TASK INSTRUCTIONS ->
(a) Copy the records word for word, between the lines holding "Tap the 账户防护中 account protection badge" and "click(x=447, y=889)", inclusive. Omit the pictures from your copy.
(b) Extend the Orthodox daily digest for March 21, 2020 past its final line.

SUPPLIED PASSAGE ->
+--
Old Calendar Orthodox Daily Digest for 3/21/2020

saint/feast of the day

Scripture Readings

Hebrews 10:32-38
But recall the former days in which, after you were illuminated, you endured a great struggle with sufferings: partly while you were made a spectacle both by reproaches and tribulations, and partly while you became companions of those who were so treated; for you had compassion on me in my chains, and joyfully accepted the plundering of your goods, knowing that you have a better and an enduring possession for yourselves in heaven. Therefore do not cast away your confidence, which has great reward. For you have need of endurance, so that after you have done the will of God, you may receive the promise: For yet a little while, And He who is coming will come and will not tarry. Now the just shall live by faith; But if anyone draws back, My soul has no pleasure in him.”

1 Thessalonians 4:13-17
But I do not want you to be ignorant, brethren, concerning those who have fallen asleep, lest you sorrow as others who have no hope. For if we believe that Jesus died and rose again, even so God will bring with Him those who sleep in Jesus. For this we say to you by the word of the Lord, that we who are alive and remain until the coming of the Lord will by no means precede those who are asleep. For the Lord Himself will descend from heaven with a shout, with the voice of an archangel, and with the trumpet of God. And the dead in Christ will rise first. Then we who are alive and remain shall be caught up together with them in the clouds to meet the Lord in the air. And thus we shall always be with the Lord.
+--
MATERIAL ->
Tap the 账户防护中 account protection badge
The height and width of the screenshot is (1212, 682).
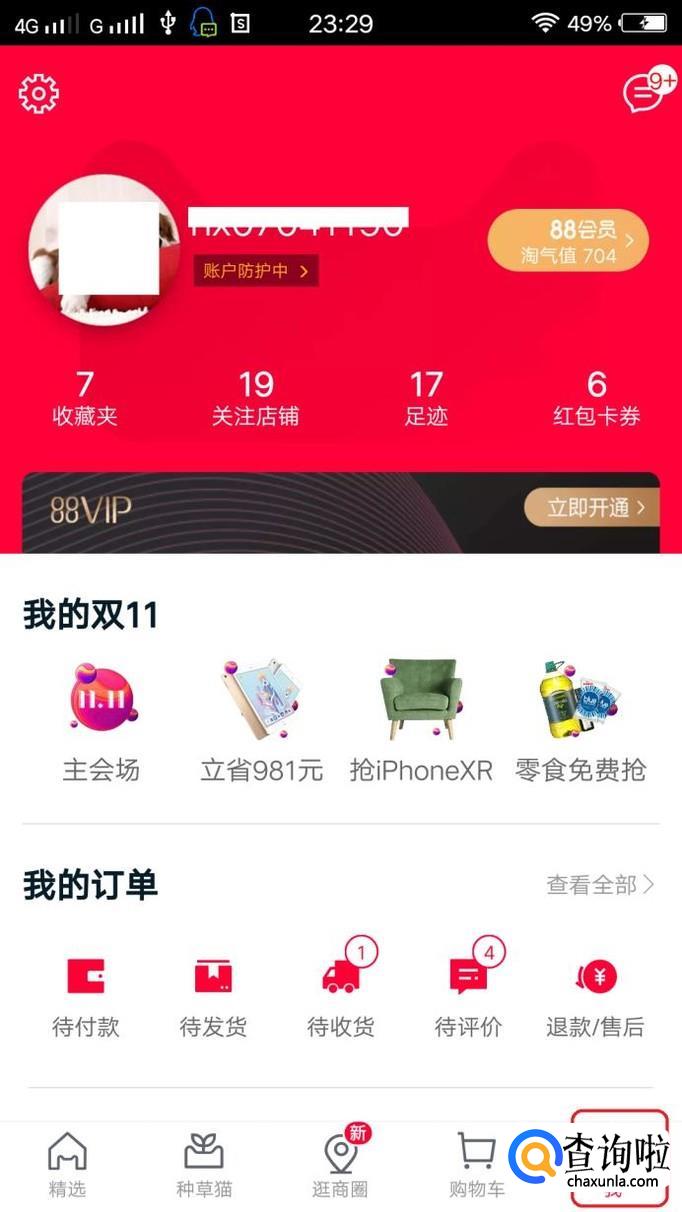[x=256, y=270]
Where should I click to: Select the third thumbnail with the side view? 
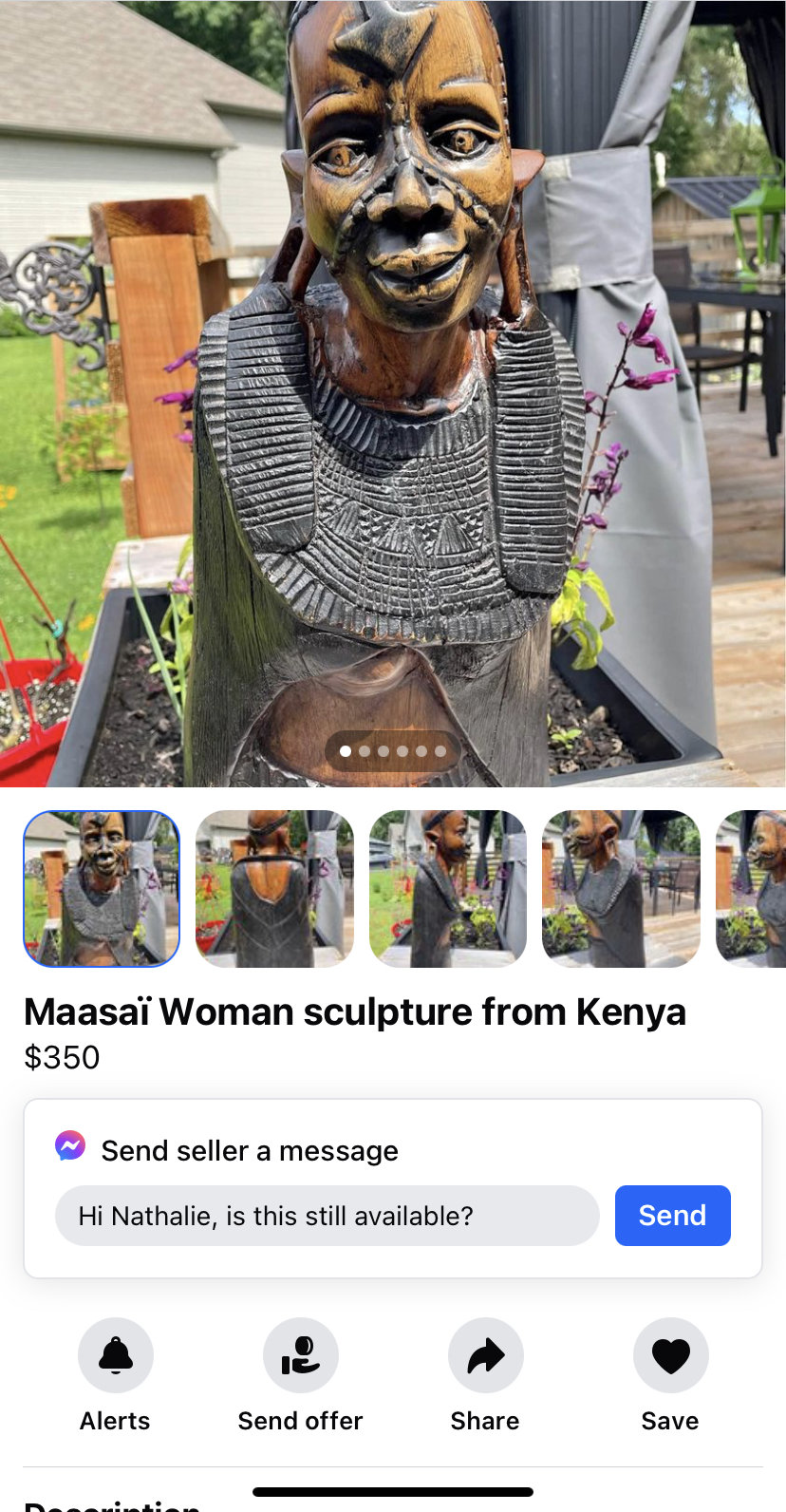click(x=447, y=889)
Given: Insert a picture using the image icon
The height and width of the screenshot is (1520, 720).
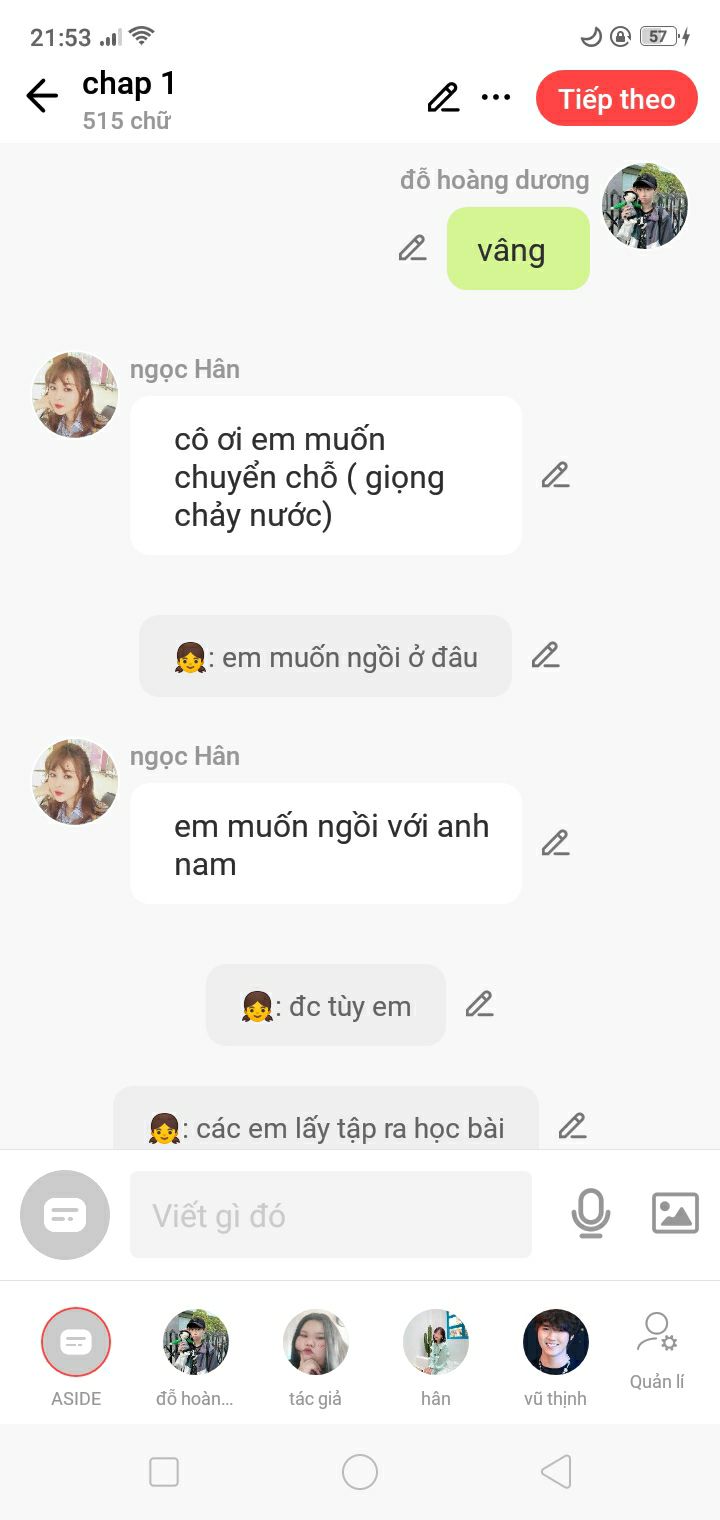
+--
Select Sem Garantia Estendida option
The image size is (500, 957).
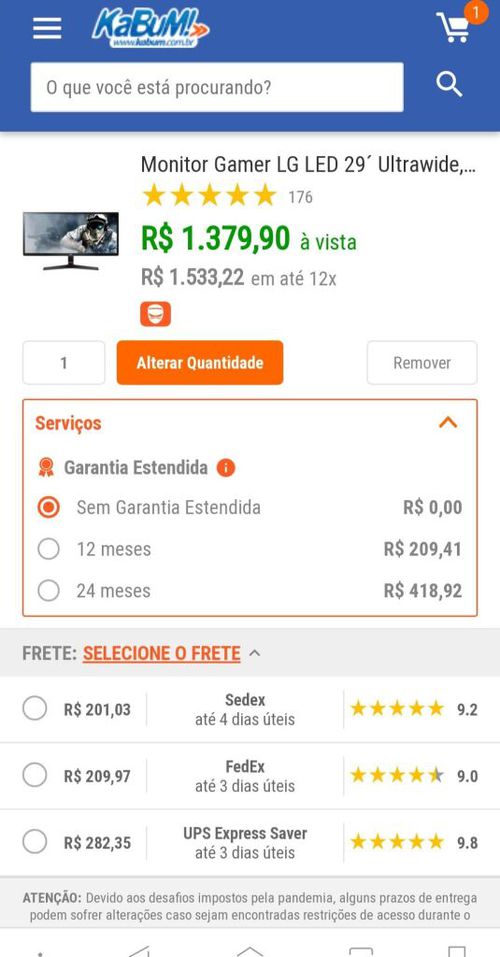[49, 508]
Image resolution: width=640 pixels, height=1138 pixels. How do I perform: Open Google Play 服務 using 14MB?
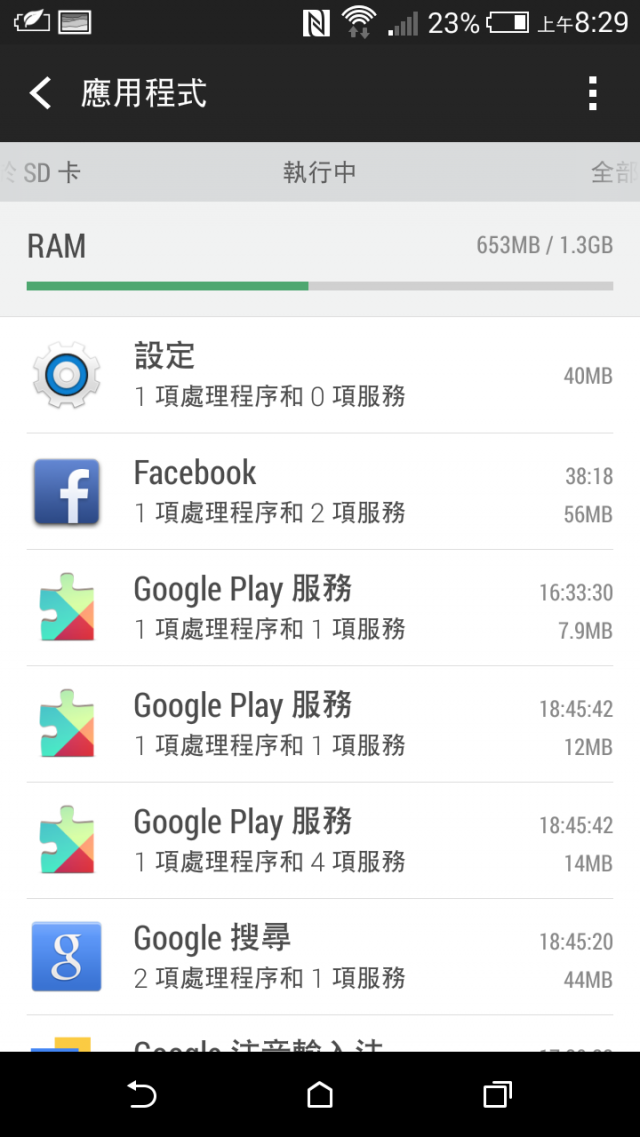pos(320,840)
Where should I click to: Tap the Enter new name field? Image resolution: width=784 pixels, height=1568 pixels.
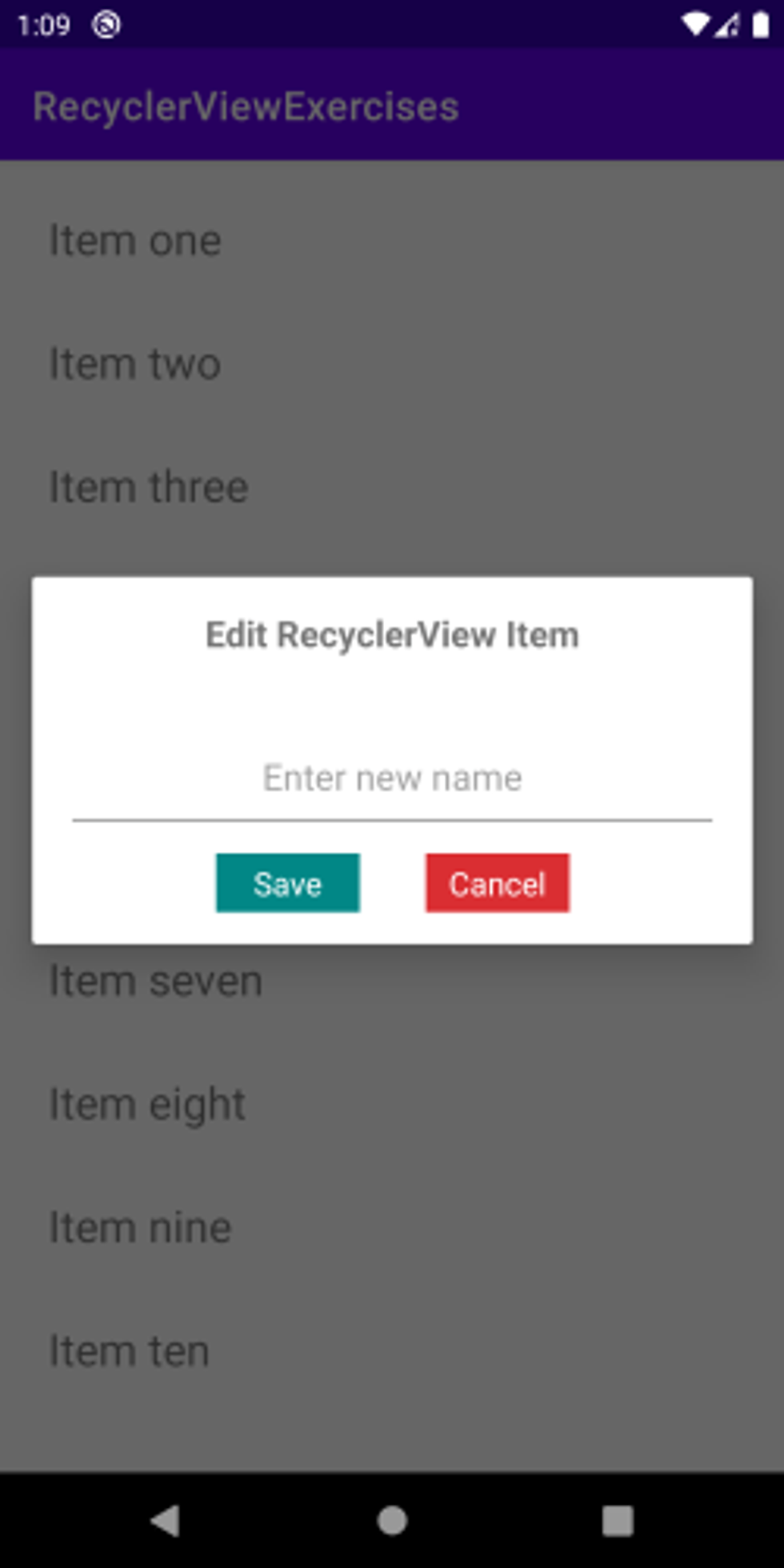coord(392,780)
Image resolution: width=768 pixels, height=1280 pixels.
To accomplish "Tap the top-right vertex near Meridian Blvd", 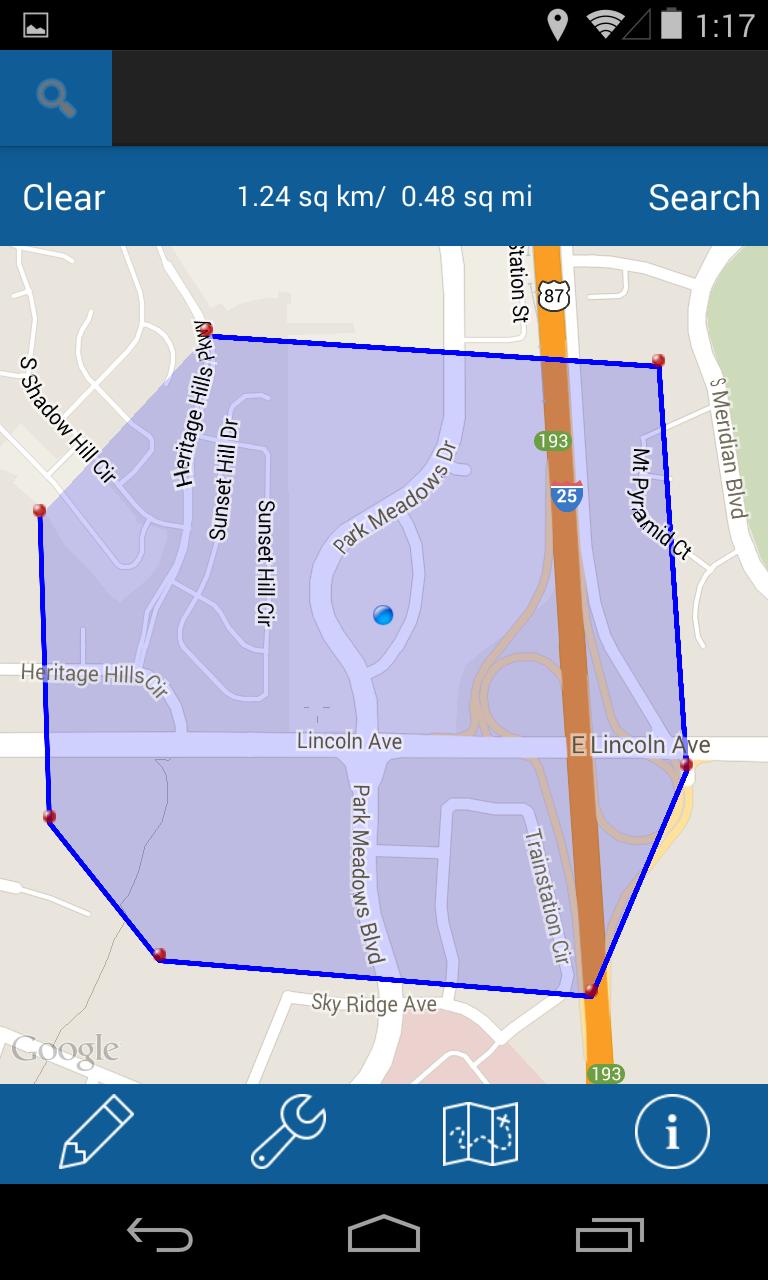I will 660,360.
+--
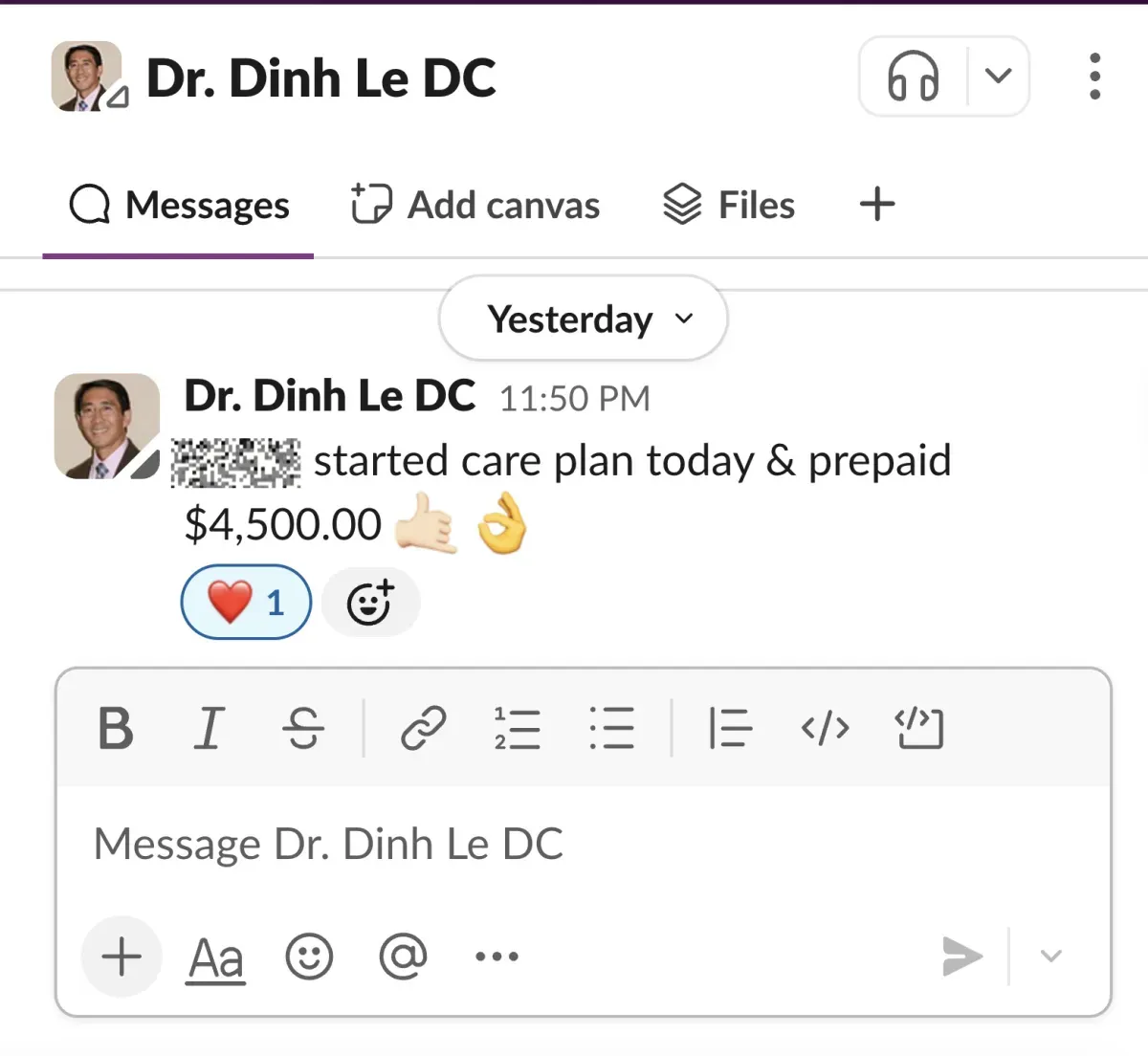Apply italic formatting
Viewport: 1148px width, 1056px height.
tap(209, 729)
+--
ANSWER SET ->
(a)
Tap the 账户防护中 account protection badge
The height and width of the screenshot is (1212, 682).
[x=256, y=270]
Where should I click to: Select the third thumbnail with the side view? 
click(x=447, y=889)

(b)
Mark 2:14-17
As He passed by, He saw Levi the son of Alphaeus sitting at the tax office. And He said to him, “Follow Me.” So he arose and followed Him. Now it happened, as He was dining in Levi’s house, that many tax collectors and sinners also sat together with Jesus and His disciples; for there were many, and they followed Him. And when the scribes and Pharisees saw Him eating with the tax collectors and sinners, they said to His disciples, “How is it that He eats and drinks with tax collectors and sinners?” When Jesus heard it, He said to them, “Those who are well have no need of a physician, but those who are sick. I did not come to call the righteous, but sinners, to repentance.”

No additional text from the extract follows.